* ARBEITSANWEISUNGEN *
[A] Geben Sie den Abschnitt des Textes über Europas Werte wieder, der bei "Aber in diesem" beginnt und bei "Zustand uneingeschränkten Vasallentums." endet. Benennen Sie dabei "Achselzucken" in "Schulterzucken" um.
[B] Führen Sie den Text über Europas Werte im Anschluss an seinen letzten Satz fort.

* TEXT *
Lassen Sie uns für einen Augenblick die realitätsferne Hypothese in Erwägung ziehen, Europa nehme seine Werte wirklich ernst. Man stelle sich ein Europa vor, in dem die so großmächtig auf die Fahnen des europäischen Projekts gehefteten Grundsätze – Rechtsstaatlichkeit, Würde des Einzelnen, Bekenntnis zu strategischer Autonomie – mehr sind als nur rhetorischer Zierrat für hochtrabende Reden in Brüssel.
In diesem Parallel-Europa wäre die in Le Monde veröffentlichte Geschichte über Richter Nicolas Guillou, den französischen Richter am Internationalen Strafgerichtshof (IStGH) in Den Haag, der politische Skandal des Jahrhunderts. Es wäre die Art Affäre, die Regierungen zu Fall bringt und ein stolzes europäisches Bewusstsein wiederaufleben ließe.
Aber in diesem Europa leben wir nicht. In unserem real existierenden Europa wird Guillous Heimsuchung mit einem Achselzucken abgetan – ein Symptom für den Abstieg unseres Kontinents in einen Zustand uneingeschränkten Vasallentums.

* BEREITGESTELLTE DATEN *
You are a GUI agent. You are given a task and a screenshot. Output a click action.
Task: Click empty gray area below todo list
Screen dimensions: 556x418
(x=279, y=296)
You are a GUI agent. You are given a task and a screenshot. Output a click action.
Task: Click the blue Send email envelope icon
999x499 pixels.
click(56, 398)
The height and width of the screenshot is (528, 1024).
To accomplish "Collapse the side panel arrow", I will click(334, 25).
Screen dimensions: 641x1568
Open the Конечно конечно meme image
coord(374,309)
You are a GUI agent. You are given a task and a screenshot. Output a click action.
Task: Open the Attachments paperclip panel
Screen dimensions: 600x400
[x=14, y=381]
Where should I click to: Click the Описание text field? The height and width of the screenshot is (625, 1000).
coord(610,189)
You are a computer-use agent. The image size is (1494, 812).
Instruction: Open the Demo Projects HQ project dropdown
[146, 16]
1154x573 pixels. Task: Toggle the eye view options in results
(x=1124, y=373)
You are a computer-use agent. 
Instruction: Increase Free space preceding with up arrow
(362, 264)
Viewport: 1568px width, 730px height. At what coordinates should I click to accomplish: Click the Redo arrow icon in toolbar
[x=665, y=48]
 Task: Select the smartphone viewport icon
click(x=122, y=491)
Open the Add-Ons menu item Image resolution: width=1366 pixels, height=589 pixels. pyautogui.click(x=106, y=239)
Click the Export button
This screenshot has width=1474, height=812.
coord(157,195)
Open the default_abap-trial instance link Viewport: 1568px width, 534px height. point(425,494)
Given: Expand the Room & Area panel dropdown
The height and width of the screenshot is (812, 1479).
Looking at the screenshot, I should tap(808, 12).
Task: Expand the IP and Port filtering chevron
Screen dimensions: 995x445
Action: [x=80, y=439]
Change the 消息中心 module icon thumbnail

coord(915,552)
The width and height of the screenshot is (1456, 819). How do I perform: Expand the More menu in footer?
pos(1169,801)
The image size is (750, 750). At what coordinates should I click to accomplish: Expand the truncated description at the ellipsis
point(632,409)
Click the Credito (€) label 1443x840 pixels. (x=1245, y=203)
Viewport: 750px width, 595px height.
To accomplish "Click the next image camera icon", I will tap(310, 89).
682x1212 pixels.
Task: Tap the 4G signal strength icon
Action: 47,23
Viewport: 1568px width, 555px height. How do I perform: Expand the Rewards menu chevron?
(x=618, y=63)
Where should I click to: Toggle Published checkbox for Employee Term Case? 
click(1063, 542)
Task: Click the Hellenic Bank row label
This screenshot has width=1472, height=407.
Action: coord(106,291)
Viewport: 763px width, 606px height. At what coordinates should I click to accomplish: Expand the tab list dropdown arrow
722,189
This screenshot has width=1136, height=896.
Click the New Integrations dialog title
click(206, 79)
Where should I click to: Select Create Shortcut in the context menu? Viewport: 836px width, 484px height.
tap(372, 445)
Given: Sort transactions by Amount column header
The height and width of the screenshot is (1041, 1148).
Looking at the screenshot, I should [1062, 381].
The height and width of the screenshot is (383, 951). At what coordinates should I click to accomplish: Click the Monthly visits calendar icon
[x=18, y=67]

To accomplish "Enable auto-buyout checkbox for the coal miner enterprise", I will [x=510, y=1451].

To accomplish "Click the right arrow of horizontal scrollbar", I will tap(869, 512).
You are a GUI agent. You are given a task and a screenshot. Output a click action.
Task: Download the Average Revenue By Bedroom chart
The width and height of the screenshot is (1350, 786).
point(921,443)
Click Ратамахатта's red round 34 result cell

* LÖSUNGEN *
[A]
Aber in diesem Europa leben wir nicht. In unserem real existierenden Europa wird Guillous Heimsuchung mit einem Schulterzucken abgetan – ein Symptom für den Abstieg unseres Kontinents in einen Zustand uneingeschränkten Vasallentums.

[B]
Untergrabene europäische Souveränität
Nüchtern betrachtet präsentieren sich die Fakten des Falles von geradezu verstörender Tragweite. Vor uns steht ein französischer Staatsbürger. Ein angesehener Richter am IStGH, der von der europäischen Diplomatie mit großem Aufwand eingerichtet wurde, um mit einer Vergangenheit abzuschließen, in der sich Kriegsverbrecher hinter dem Schutzschild ihrer Regierungen verstecken konnten. In Ausübung seiner Amtspflichten und unter akribischer Befolgung der Abläufe seiner Institution, autorisierte dieser Richter Haftbefehle gegen den israelischen Premierminister und den ehemaligen israelischen Verteidigungsminister wegen mutmaßlicher Kriegsverbrechen in Gaza. Als Reaktion darauf verhängte die Regierung unter US-Präsident Donald Trump Sanktionen gegen Guillou.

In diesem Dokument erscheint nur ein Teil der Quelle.